A few years later as a family of four we attended a synagogue retreat at Camp Ramah in Ojai. Each such event featured a scholar-in-residence, and this year it was Noam Tzion, co-author of A Different Night, The Family Participation Haggadah. Noam’s Haggadah would transform our Seder for eternity. We no longer conduct the Seder at the dinner table. Instead we sit comfortably in the family room on the couch surrounding a table of fun Seder-appropriate fun and tasty food.
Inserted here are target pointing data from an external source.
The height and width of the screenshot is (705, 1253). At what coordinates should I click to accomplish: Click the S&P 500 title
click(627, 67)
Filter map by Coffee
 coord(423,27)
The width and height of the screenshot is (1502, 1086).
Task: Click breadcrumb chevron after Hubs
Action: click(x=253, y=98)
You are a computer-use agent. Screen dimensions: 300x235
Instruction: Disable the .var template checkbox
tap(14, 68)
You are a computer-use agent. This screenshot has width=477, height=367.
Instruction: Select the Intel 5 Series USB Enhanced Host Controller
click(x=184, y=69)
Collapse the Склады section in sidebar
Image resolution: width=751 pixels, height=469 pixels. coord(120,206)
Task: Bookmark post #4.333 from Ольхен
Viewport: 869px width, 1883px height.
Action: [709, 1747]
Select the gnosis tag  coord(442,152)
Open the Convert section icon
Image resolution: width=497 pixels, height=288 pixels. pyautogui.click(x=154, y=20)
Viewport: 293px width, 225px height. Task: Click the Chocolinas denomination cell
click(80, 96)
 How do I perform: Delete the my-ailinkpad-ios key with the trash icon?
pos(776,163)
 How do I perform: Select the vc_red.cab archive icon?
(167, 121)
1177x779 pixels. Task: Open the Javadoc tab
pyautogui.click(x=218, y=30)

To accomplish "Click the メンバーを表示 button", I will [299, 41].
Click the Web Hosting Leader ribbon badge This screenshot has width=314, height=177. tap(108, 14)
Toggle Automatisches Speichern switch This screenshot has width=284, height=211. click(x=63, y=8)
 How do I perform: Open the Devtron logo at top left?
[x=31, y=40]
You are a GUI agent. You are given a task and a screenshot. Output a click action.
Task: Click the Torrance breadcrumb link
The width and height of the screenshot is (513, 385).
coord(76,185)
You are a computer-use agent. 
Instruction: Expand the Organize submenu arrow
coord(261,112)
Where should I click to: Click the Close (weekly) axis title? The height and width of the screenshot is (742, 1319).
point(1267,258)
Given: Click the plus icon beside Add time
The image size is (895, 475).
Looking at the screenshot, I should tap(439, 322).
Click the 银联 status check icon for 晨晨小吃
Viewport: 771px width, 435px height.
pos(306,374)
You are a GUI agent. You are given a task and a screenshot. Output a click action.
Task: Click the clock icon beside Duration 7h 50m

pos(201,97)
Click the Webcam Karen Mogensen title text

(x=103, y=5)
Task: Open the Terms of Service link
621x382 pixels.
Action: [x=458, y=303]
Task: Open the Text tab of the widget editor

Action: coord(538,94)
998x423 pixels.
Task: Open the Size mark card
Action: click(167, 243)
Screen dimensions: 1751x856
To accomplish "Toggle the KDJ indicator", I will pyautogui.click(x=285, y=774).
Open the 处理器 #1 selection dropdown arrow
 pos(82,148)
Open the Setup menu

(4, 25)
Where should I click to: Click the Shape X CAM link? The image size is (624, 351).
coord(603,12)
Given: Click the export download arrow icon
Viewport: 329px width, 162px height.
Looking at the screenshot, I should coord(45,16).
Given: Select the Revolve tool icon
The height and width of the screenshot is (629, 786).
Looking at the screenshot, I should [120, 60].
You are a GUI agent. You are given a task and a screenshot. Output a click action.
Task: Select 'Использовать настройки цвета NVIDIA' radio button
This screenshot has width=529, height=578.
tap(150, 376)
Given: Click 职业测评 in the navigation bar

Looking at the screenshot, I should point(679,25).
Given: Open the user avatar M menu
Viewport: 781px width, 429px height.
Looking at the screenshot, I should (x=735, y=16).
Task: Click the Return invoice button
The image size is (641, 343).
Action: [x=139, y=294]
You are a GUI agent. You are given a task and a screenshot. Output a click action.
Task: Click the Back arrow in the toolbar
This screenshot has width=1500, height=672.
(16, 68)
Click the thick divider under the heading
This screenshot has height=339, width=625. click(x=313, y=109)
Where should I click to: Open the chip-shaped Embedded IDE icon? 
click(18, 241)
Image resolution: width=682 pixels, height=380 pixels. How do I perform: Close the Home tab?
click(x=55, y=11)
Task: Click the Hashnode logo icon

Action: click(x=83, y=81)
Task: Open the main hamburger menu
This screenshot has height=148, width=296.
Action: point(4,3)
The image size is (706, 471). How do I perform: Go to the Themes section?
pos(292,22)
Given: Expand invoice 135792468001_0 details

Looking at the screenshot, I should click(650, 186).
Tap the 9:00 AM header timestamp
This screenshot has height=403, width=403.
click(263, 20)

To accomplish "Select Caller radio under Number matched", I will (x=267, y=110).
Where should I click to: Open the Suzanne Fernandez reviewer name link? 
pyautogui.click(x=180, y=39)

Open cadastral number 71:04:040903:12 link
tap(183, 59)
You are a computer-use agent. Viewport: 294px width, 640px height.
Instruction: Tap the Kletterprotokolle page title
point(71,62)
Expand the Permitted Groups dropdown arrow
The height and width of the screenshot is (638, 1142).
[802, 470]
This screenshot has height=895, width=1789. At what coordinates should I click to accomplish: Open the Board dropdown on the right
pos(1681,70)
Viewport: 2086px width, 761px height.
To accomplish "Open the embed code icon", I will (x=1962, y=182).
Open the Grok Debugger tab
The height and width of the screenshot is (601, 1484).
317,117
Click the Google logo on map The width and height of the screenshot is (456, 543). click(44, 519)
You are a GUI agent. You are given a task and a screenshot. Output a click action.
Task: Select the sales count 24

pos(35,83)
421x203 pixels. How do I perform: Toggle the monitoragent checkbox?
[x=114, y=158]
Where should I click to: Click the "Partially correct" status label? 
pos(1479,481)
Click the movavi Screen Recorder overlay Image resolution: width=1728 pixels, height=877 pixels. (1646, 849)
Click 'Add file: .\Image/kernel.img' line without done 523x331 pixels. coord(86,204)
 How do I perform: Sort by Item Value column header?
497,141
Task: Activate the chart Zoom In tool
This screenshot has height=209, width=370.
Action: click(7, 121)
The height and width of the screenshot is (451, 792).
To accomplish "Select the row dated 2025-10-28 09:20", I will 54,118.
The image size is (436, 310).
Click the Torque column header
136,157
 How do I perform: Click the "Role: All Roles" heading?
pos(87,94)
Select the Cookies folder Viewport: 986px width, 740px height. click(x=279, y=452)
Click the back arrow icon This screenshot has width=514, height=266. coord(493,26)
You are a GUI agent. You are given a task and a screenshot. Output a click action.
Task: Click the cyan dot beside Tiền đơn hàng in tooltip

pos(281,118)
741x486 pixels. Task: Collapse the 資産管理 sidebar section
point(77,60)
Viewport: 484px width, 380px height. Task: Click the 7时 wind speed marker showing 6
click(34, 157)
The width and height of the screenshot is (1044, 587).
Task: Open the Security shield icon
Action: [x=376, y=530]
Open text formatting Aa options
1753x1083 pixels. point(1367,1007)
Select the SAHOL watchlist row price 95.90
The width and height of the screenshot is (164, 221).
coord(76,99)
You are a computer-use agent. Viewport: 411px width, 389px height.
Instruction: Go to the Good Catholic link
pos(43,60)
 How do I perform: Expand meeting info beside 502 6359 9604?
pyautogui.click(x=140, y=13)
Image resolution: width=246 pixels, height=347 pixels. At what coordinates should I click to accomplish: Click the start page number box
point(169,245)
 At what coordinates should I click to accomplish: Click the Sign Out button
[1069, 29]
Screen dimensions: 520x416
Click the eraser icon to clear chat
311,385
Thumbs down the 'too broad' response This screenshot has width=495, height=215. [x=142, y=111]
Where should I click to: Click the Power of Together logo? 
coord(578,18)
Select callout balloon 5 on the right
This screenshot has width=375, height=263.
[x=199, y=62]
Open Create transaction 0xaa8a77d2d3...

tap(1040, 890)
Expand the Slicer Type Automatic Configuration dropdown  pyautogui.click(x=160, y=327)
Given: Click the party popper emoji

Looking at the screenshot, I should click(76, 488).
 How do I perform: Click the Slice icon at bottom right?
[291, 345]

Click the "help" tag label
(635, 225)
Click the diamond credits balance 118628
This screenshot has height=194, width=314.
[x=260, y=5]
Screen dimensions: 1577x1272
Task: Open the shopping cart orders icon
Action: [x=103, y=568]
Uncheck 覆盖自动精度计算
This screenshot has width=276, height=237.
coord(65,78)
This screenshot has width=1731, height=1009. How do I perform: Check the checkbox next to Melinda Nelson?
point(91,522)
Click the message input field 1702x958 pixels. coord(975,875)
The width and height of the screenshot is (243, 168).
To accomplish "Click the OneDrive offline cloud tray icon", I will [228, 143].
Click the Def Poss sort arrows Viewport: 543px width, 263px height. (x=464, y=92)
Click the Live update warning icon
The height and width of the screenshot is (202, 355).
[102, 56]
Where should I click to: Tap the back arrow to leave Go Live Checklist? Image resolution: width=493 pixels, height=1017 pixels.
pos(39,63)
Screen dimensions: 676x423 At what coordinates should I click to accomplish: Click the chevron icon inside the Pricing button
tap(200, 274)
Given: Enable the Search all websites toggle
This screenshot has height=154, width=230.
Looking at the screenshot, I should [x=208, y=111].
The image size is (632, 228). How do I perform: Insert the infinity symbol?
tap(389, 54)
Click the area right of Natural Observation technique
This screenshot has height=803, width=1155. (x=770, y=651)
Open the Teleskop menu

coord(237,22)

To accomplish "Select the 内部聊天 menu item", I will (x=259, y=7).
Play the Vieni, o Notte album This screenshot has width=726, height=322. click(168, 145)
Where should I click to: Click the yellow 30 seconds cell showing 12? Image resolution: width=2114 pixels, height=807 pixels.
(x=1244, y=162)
No one is antsy for our Seder to end because there are plenty of appetizers and we have fun retelling the story.
This year I accidentally lit my hair on fire while passing the karpas. Miraculously, though my hair was aflame, it was not consumed. Well, maybe a little bit. In any event, a pretty neat trick but not a tradition I’ll be continuing.
As always, this year’s Seder evoked nostalgia. After the flaming hostess incident, Uncle Ben said the smell of my singed hair reminded him of when his mom and grandmother used to singe the feathers off the chickens while preparing for Shabbat and holidays. We also heard for the first time about Scott’s great-grandpa Jake’s Seders which were conducted entirely in Hebrew, even though none of the children knew Hebrew. Oy! (Fortunately no one recalled the Brussels Sprout Confrontation from the holiday we spent with our Orthodox relatives who do not think small cabbages can be adequately cleaned and are therefore not kosher.)
Passover was the last holiday my mom spent with us before her cancer took control of her destiny. That last Passover she spent with us she was weak and exhausted from chemo and radiation treatments. It was also the last time she visited our house and read to our children. She barely made it upstairs to kiss the kids goodnight. The two full days I spend each year cooking for the Seder allow me many solitary hours to think about my mom.
Last year was the first time in a few years that our good friends Ben and Barbara were not with us for Passover. Ben and Barbara help me cook and Ben always makes the gravy so we really need them to come back. They also brought us the tradition of searching for the chametz with a feather and symbolically burning it. Our daughter really likes that and missed not doing it this year.
By the way, my Seder menu is pretty tasty so I’ll share it below with some recipes. I’d love to hear about your family Seder traditions and recipes so please write back with some comments.
Appetizers: crudite, steamed artichokes with dips, olives, deviled eggs – according to A Different Night, the original Rabbinic custom was to serve substantial appetizers during the Seder. “The stomach which gets its due early in the seder liberates the mind to engage in the main course of the seder; telling the story and discussing freedom and slavery.”
Charoset: Israeli Charoset, Moroccan Charoset, Ashkenazi Charoset – I like to make a variety from different countries representing Jews from all over the world.
At the dinner table: Gefilte fish, Chicken soup with Matzoh Balls – For clear broth, strain soup through sieve while ladling in to bowls.
- Turkey with fruit-nut stuffing
- Bialystok Tzimmes from Joan Nathan’s Jewish Cooking in America
- Mrs. Feinberg’s Vegetable Kugel – I have never met anyone who does not love this dish! It’s also impossible to ruin no matter how badly you measure any of the ingredients.